Kapal Cantrang: Mereka Sebut Kapal ‘Compreng’

Kapal Cantrang

KAYONG, borneoreview.co – Tak beda jauh nasibnya dengan nelayan di Desa Padang, Kecamatan Kepulauan Karimata, Kayong Utara. Rodi (30) mengeluhkan kapal cantrang atau kapal cumi yang beroperasi di bawah 12 mil laut.

Nelayan seperti Rodi kerap berpapasan dengan kapal compreng, begitu nelayan setempat menyebutnya. Ukuran besar, perlengkapan lengkap, ABK banyak dengan lampu-lampu super terang membuat kapal jenis ini mudah dikenali, meski sekali lihat saja.

Kapal ikan tersebut biasanya bukan milik nelayan lokal, umumnya kapal luar Kalbar. Paling sering itu dari pulau Jawa. Ini dipastikan dari sejumlah penangkapan kapal yang bermasalah, salah satunya penggunaan alat tangkap cantrang dari PSDKP setempat, seperti dilansir dari Insidepontianak.com.
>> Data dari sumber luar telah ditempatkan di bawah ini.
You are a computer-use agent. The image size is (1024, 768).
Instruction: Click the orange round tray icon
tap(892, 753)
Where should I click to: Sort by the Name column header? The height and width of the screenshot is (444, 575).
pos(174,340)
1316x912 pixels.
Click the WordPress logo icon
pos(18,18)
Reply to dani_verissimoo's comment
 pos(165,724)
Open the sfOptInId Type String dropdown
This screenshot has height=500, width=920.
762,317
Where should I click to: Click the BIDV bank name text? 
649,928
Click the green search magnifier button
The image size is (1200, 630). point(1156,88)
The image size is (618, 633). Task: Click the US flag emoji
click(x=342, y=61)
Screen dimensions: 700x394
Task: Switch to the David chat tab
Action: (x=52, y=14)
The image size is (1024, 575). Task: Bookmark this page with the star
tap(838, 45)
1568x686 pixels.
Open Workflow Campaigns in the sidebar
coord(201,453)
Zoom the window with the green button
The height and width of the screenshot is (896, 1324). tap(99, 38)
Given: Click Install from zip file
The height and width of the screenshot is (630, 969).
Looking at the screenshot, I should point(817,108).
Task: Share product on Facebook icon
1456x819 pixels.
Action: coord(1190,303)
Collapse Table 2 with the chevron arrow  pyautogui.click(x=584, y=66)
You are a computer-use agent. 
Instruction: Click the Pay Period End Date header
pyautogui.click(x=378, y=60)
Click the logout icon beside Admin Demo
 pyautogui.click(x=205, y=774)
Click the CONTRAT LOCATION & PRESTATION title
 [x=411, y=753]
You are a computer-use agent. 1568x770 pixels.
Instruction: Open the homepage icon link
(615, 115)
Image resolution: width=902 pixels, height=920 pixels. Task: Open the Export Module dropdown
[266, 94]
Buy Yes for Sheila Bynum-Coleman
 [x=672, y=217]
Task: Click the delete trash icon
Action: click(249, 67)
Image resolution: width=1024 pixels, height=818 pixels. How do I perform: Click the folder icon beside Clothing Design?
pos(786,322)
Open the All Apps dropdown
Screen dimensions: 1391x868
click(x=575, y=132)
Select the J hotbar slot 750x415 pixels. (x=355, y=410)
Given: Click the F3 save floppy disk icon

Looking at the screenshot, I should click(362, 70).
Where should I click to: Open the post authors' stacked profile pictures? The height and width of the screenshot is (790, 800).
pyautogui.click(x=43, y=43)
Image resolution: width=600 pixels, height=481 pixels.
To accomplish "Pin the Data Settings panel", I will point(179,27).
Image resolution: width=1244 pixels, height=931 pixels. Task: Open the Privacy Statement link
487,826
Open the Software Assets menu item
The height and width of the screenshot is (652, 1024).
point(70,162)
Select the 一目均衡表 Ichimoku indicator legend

Rodi dan nelayan lokal yang hanya memiliki kekuatan 10 GT ke bawah tak kuasa berbuat banyak, hanya mampu berteriak ketika berpapasan hingga mengadu bolak balik kepada pihak terkait.

Banyak aktivitas merugikan yang dibuat banyak kapal compreng, terutama asal luar Kalbar yang mengadu nasib di laut yang sama.

Bukan rahasia umum jika kawasan Karimata menjadi salah satu favorit nelayan seluruh dunia, tak hanya kapal Indonesia yang tertarik, banyak kapal asing juga melirik selat tersebut.

“Kita yang rugi, tangkapan berkurang banyak. Bayangkan dengan kapal besar, tangkapan mereka pastinya besar juga. Tak menutup kemungkinan bisa terjadi overfishing, yang imbasnya ke kami nelayan di sana,” ungkap ayah dua anak ini.

Nelayan seperti Rodi sebenarnya tak terlalu mempersoalkan jika kapal besar cantrang itu menangkap di atas 30 mil laut sesuai aturan yang berlaku, tapi lain persoalan jika di bawah 12 mil laut. Terutama menjarah cumi dan ikan potensial yang jadi wilayah mereka. Karena jelas, mereka akan kalah saing.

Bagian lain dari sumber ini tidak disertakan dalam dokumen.